_Instructions to follow_
The lines to return are those from the line holding "Image resolution: width=600" through the last line of the entries below, both included, written exactly and without pictures.

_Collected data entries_
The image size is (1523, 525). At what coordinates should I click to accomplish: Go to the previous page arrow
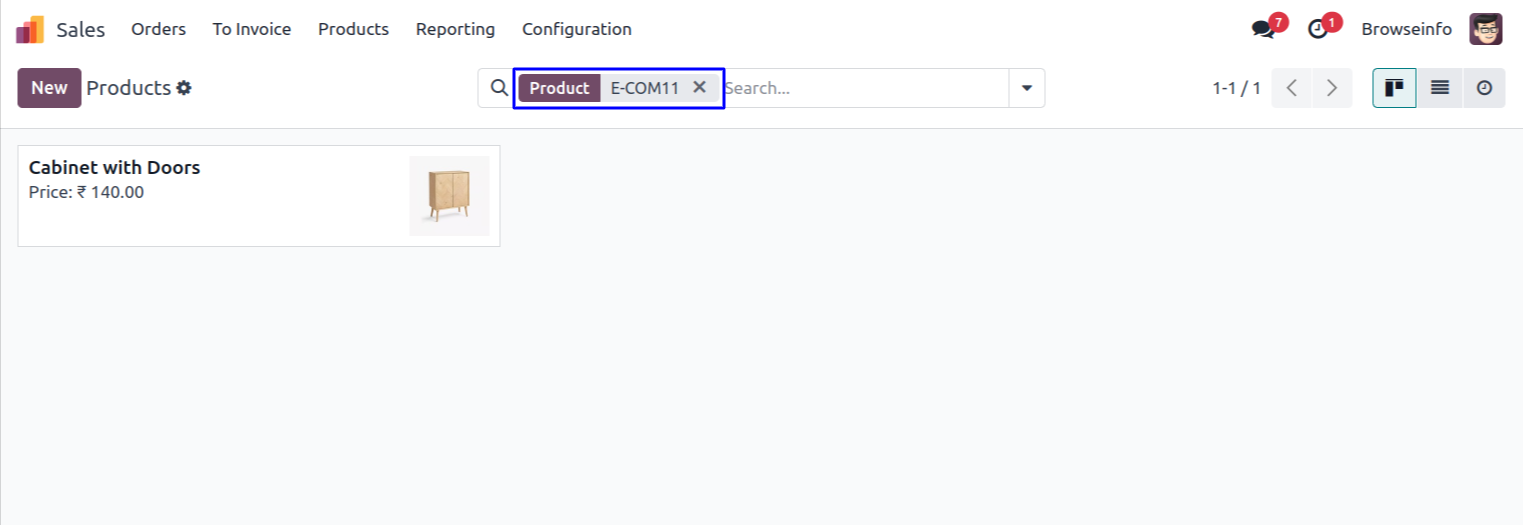pyautogui.click(x=1292, y=88)
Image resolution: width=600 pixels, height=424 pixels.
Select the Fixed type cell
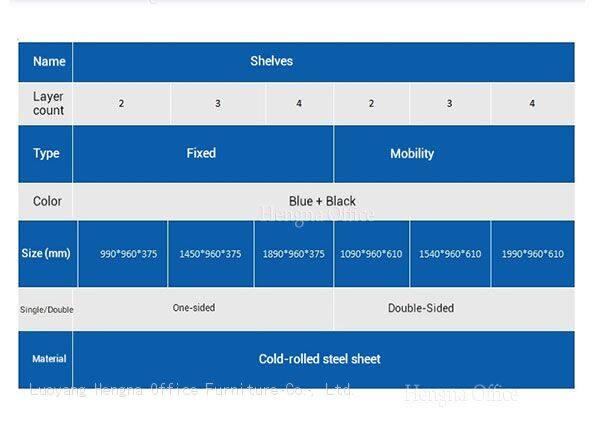click(x=201, y=153)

_Result_
Image resolution: width=600 pixels, height=424 pixels.
Select the Fixed type cell
click(x=201, y=153)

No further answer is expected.